> _What is needed_:
Please repeat the items below word for word, from the line with "Click the Tham chiếu value 13.15" up to and including the line with "pyautogui.click(x=132, y=194)".

____________________

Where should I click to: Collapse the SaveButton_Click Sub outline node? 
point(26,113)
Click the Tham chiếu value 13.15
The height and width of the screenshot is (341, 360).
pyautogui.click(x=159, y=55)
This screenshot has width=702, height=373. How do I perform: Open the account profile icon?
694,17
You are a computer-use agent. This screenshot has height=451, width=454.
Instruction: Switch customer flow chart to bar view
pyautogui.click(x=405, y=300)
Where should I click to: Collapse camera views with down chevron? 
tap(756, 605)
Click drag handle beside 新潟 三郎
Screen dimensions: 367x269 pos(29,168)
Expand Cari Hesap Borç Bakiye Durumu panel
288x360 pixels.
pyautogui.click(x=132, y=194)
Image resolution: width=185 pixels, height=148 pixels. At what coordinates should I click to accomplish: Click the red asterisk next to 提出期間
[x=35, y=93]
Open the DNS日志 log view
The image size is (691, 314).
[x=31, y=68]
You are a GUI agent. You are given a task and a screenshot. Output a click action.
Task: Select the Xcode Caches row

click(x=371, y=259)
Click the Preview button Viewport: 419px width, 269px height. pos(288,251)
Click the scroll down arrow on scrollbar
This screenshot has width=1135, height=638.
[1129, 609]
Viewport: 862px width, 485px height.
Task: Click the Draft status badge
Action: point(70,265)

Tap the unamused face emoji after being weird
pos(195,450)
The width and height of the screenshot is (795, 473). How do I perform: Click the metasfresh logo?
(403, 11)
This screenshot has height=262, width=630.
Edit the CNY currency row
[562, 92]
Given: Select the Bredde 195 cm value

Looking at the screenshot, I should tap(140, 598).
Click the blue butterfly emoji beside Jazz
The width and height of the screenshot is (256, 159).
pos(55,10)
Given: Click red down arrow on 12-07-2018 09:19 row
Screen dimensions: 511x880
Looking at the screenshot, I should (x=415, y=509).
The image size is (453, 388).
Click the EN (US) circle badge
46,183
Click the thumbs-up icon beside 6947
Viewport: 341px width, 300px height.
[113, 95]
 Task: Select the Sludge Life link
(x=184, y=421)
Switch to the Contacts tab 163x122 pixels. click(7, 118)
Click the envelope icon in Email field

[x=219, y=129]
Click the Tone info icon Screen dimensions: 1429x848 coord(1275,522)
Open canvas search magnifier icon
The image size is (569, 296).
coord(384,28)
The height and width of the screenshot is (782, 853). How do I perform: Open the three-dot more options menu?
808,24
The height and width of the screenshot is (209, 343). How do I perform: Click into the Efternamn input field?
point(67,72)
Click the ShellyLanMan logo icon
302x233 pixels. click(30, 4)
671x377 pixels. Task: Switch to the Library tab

____________________

> _Task response_:
Click the Tham chiếu value 13.15
The height and width of the screenshot is (341, 360).
pyautogui.click(x=159, y=55)
This screenshot has width=702, height=373. How do I perform: Open the account profile icon?
694,17
You are a computer-use agent. This screenshot has height=451, width=454.
Instruction: Switch customer flow chart to bar view
pyautogui.click(x=405, y=300)
Where should I click to: Collapse camera views with down chevron? 
tap(756, 605)
Click drag handle beside 新潟 三郎
Screen dimensions: 367x269 pos(29,168)
Expand Cari Hesap Borç Bakiye Durumu panel
288x360 pixels.
pyautogui.click(x=132, y=194)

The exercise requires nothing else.